WORK TO BE COMPLETED :: Only one stretch of the data is wanted: the line containing "Given: Click the melee attack 3 icon", the line containing "Click the Create", and every line between them, copied exactly.

--- DATASET Enclosed Below ---

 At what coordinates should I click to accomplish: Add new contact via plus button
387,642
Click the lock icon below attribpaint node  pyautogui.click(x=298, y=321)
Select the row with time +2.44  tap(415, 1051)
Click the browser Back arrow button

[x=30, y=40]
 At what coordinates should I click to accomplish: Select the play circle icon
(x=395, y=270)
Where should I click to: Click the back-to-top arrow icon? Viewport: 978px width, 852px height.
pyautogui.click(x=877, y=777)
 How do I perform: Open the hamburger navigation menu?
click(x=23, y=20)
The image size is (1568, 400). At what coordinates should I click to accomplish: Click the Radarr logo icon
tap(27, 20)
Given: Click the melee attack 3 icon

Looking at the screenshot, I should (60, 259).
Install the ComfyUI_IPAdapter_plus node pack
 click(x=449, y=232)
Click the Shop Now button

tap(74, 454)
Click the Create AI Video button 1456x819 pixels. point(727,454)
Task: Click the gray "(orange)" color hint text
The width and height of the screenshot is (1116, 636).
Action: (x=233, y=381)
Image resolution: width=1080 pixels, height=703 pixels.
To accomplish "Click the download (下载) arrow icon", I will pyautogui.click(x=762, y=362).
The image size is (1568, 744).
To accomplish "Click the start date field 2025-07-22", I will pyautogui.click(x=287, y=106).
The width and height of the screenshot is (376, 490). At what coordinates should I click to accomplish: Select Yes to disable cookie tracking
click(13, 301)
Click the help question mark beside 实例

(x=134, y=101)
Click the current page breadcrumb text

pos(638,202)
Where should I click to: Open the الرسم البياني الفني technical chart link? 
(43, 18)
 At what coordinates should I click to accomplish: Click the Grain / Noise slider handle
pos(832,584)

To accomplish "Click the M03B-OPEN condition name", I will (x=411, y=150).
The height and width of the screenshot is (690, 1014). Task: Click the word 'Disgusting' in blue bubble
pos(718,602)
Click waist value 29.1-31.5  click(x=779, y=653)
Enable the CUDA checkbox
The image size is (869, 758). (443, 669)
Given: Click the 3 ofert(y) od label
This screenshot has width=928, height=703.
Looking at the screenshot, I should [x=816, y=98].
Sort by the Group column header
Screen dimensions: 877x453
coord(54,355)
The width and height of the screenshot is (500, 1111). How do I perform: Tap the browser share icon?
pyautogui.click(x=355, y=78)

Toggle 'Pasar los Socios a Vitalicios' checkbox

--- End of Enclosed DATASET ---

RESPONSE TO THE TASK ::
Given: Click the melee attack 3 icon

Looking at the screenshot, I should (60, 259).
Install the ComfyUI_IPAdapter_plus node pack
 click(x=449, y=232)
Click the Shop Now button

tap(74, 454)
Click the Create AI Video button 1456x819 pixels. point(727,454)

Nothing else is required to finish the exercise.